Most importantly, the program should be good. If this is not good, no one will use it. You cannot hope that the chicken and the egg will be canceled and people will take it for granted until it becomes good.
Of course, “good” simply means “better than any other practical option for a significant number of people”, this does not mean that it is strictly the best, only that it has some functions that make it, for many people, better than other options. Sometimes a program has no equivalent anywhere, and in this case there are almost no requirements in this regard.
When a program is good, people will use it. Obviously, it should have a market among users - a good program that does something that no one wants, is not very good no matter how well designed it is. One could talk about marketing, but really good products, up to a point, tend to market. It is much more difficult to promote something bad, so clearly the product itself, and not the promotion of the product, should be one of the first priorities.

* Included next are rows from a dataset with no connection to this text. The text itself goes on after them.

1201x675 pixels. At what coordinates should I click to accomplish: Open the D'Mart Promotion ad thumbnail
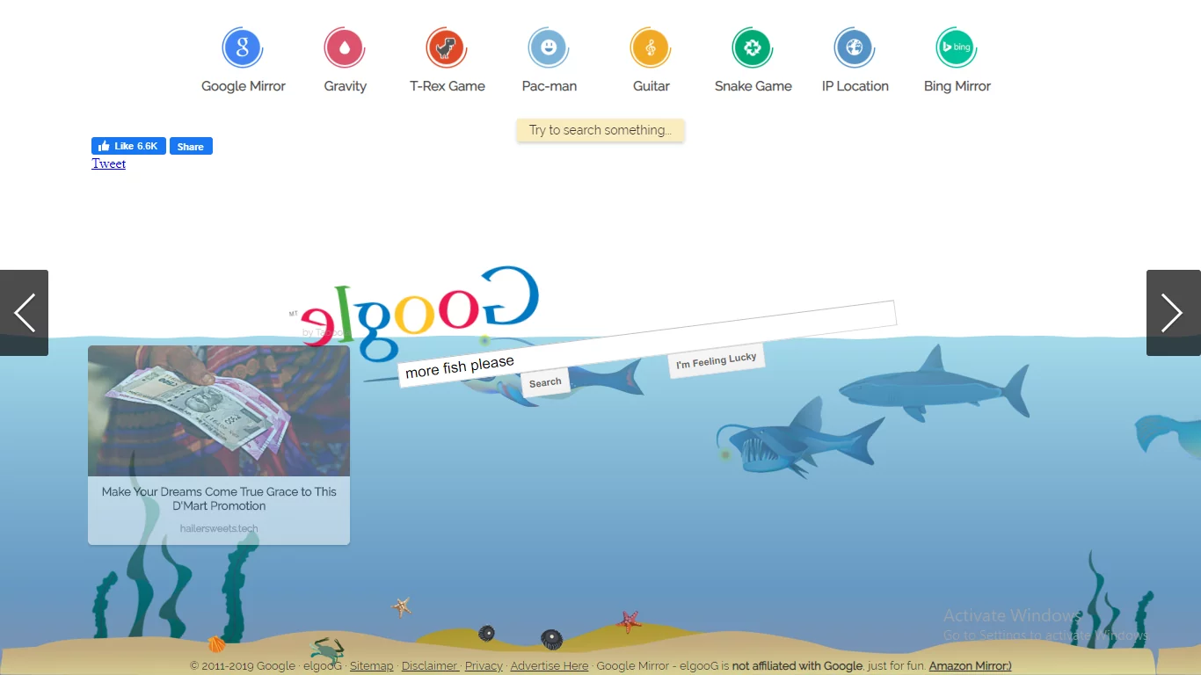219,410
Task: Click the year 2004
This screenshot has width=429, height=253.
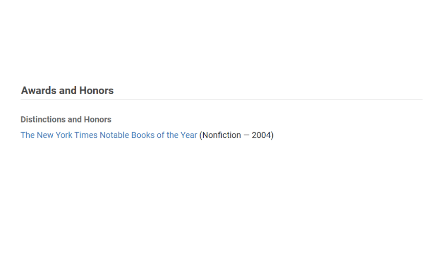Action: click(261, 135)
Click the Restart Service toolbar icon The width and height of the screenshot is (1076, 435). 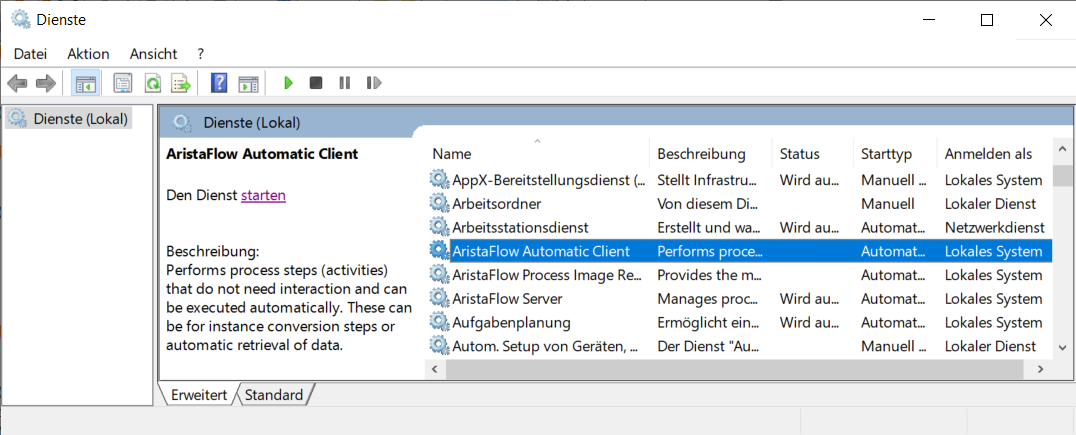pyautogui.click(x=374, y=83)
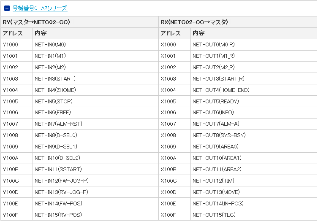This screenshot has height=221, width=318.
Task: Click the NET-IN12(FW-JOG-P) cell
Action: tap(62, 181)
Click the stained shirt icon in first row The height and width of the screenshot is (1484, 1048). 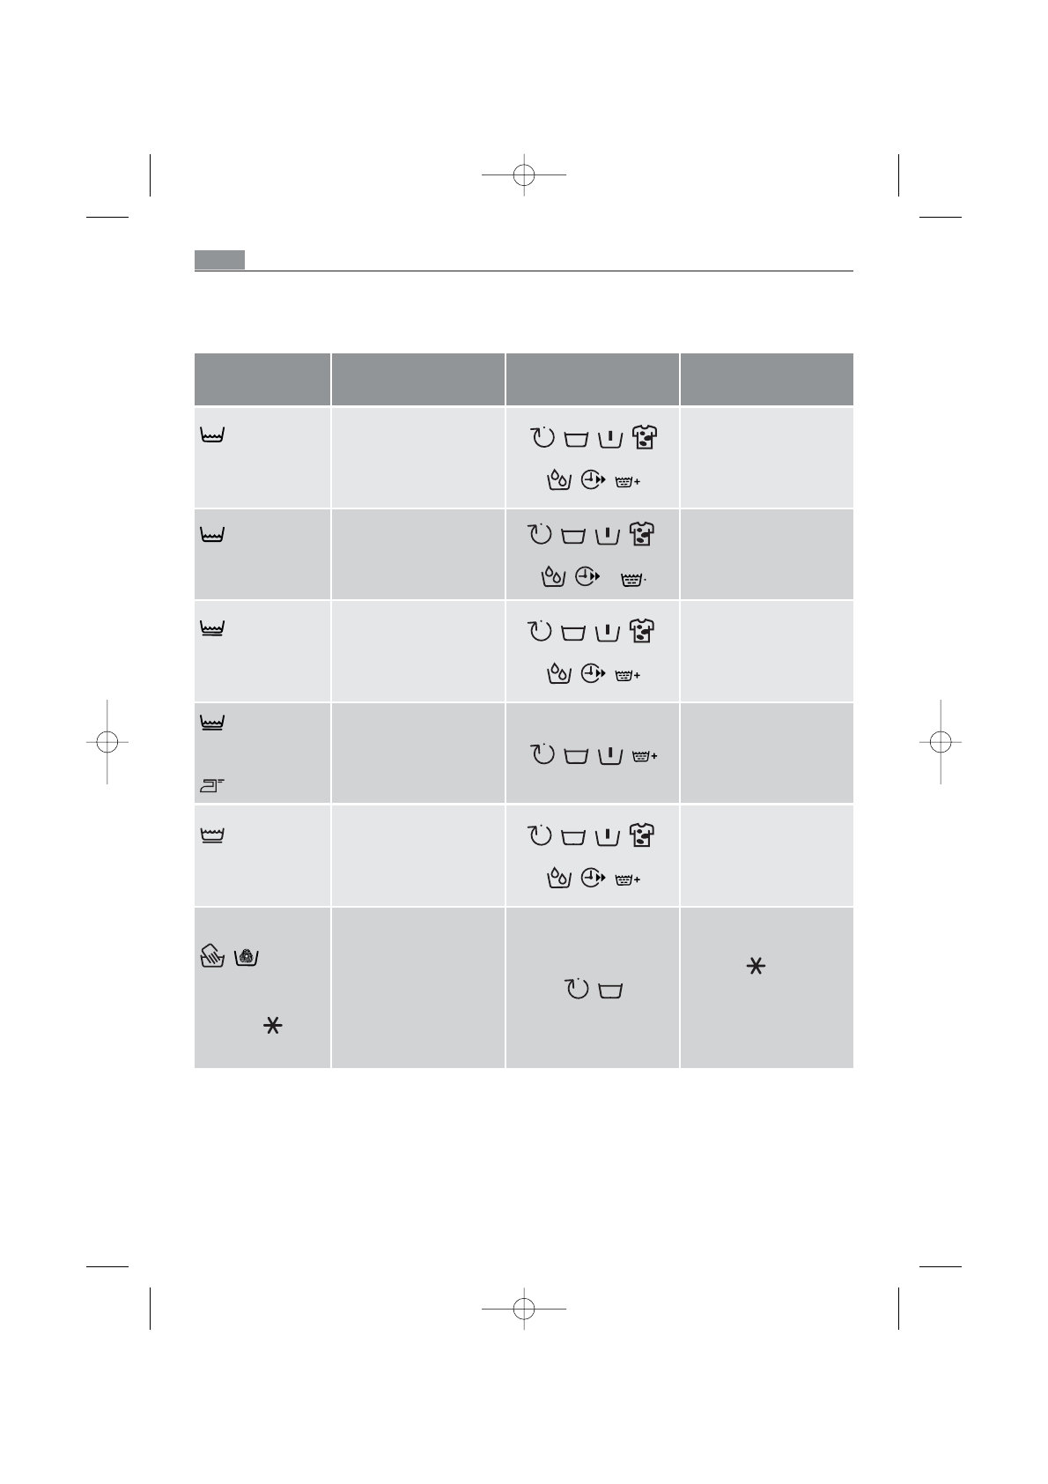point(645,437)
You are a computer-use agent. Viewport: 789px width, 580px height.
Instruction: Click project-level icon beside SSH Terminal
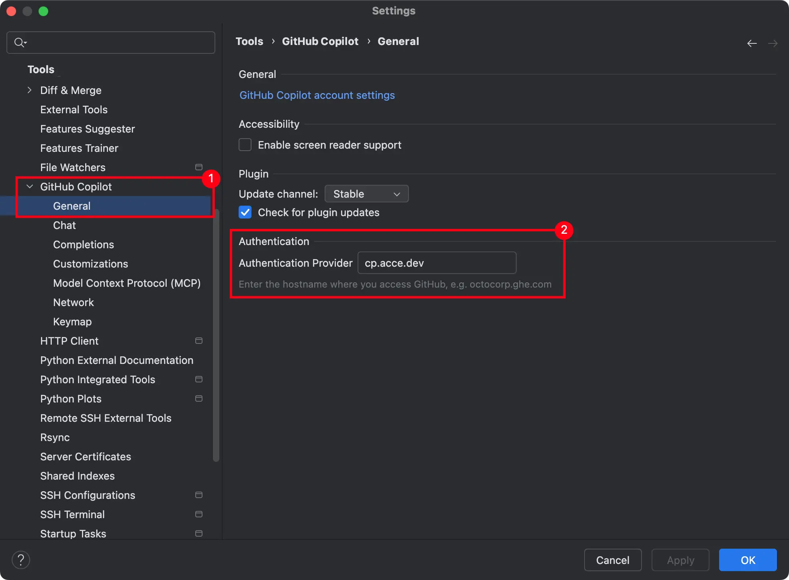click(198, 514)
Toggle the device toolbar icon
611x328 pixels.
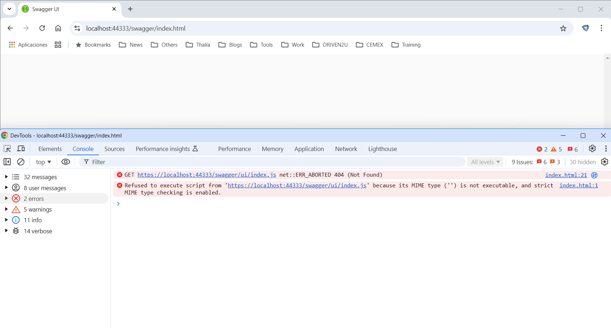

The real question then is how do you do it well? And the answer is a dedicated, experienced development team. One person rarely can create a good product on their own; even if they are much better than other developers, several perspectives have an incredibly beneficial impact on the project. That's why corporate sponsors are so helpful - it puts other developers (from the corporation) minds on the problem to give their own opinion. This is especially useful if program development requires significant knowledge that is not usually available in the community.
Of course, I say this all from experience. I am one of the main developers on x264 (currently the most active), one of the most popular video encoders. We have two main developers, various small community developers who provide patches and corporate sponsorship from Joost (Gabriel Bouvigne, which supports speed control algorithms), from Avail Media (who I sometimes work on contract and who currently hire coders for contract to add support for interlaced scanning MBAFF) and from several others that appear from time to time.
One good developer does not do a project - many good developers do. And the end result of this is a program that encodes video faster and has much better quality than most commercial competitors, hardware or software, even those with extremely huge development budgets.